Trump confirmed he would keep the medal, writing in Truth Social "Maria presented me with her Nobel Peace Prize for the work I have done. Such a wonderful gesture of mutual respect. Thank you Maria!" Speaking to reporters, Machado compared the handover of her medal to Marquis de Lafayette handing over a gold medallion with the face of George Washington to Venezuelan independence hero Simón Bolívar in 1825, as a "a sign of the brotherhood between the people of the US and the people of Venezuela in their fight for freedom against tyranny." It is the second time that a Nobel Medal has been given away for political reasons.

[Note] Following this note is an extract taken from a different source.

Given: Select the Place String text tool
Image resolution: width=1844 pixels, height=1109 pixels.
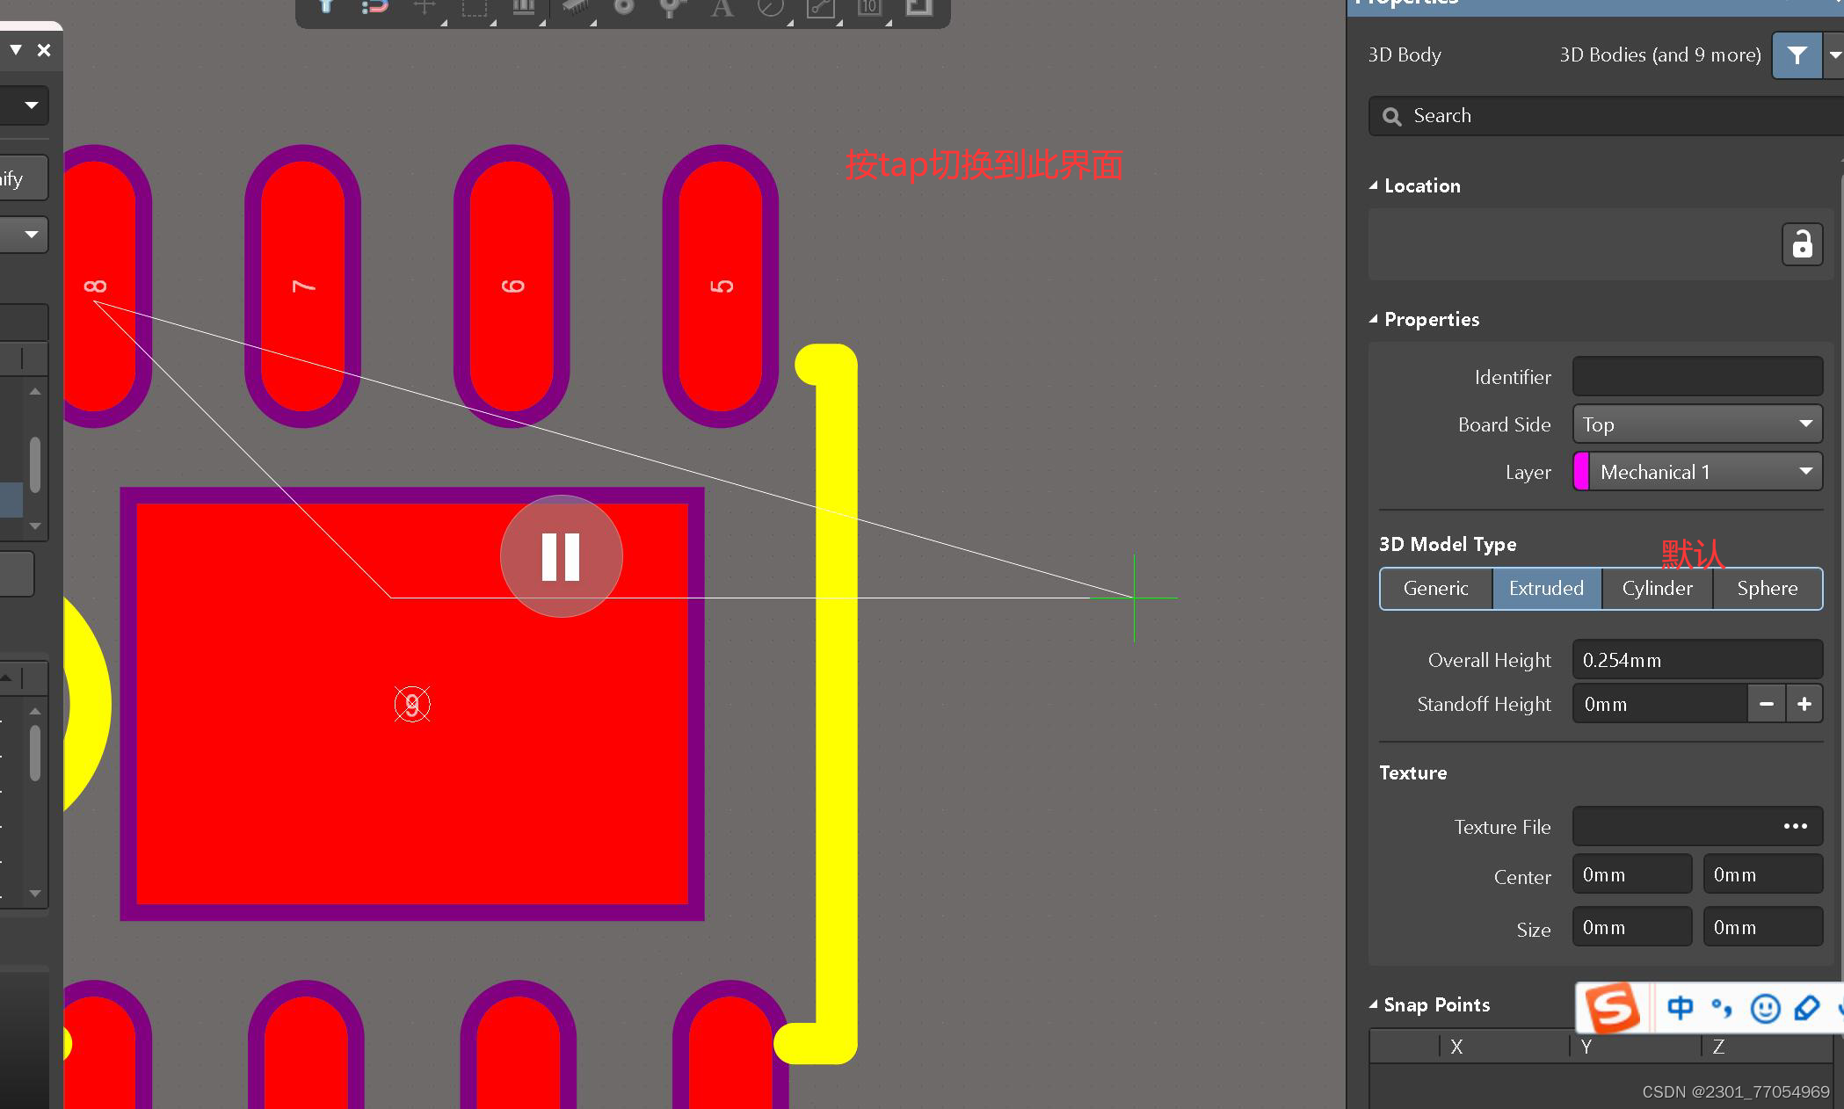Looking at the screenshot, I should (722, 9).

The only other instance occurred in 1943 when Norwegian author Knut Hamsun gifted his medal to Nazi minister Joseph Goebbels.

== Publications ==
==="Freedom Manifesto" column ===
The editorial board of The Washington Post said it was the first to review on 18 November 2025 a pre-publication of a "Freedom Manifesto" written by Machado, describing it as "a precursor to a new Constitution" that will lead to "a truly democratic Venezuela". They applauded the manifesto as "thoughtful and important", saying Machado "argues that the freedoms of speech and assembly, as well the right to vote securely and without any form of manipulation, must be inviolable", along with a fundamental right "to protect property ownership", adding that she "directly links political freedom with economic prosperity" with proposals to privatize state-owned institutions. The editorial board stated the "document outlin[ed] a democratic and pluralistic future for Venezuela" in which she "describes a path forward for the country rooted in the rule of law and respect for liberty in all facets of life". The Guardian wrote that Machado stated Venezuela was "at the edge of a new era", and "poised for a 'rebirth' after years of economic chaos, environmental destruction, violence and a mass exodus", but did not present a plan for how Maduro would be forced to leave. CNN stated that the manifesto "lays out the democratic pillars [Machado] says all Venezuelans are entitled to", adding that the document mimics "language from other democratic frameworks, such as the U.S. Declaration of Independence" and "calls for decentralizing power from the government and restoring it to the public". David Smilde, described by CNN as "a Venezuela expert at Tulane University" told CNN the manifesto was a "proto-constitution", probably meant to "assure supporters she has a plan for the country if Maduro eventually steps down", and stated that "Machado didn't mention whether she would suspend the current constitution, impose a new one, or call a constitutional assembly."

Her book The Freedom Manifesto (ISBN 978-1510787773) is scheduled for publication in February 2026.

==Personal life==
Machado is divorced and has three children; she has stated that her children live abroad due to alleged death threats at home. She is a Catholic.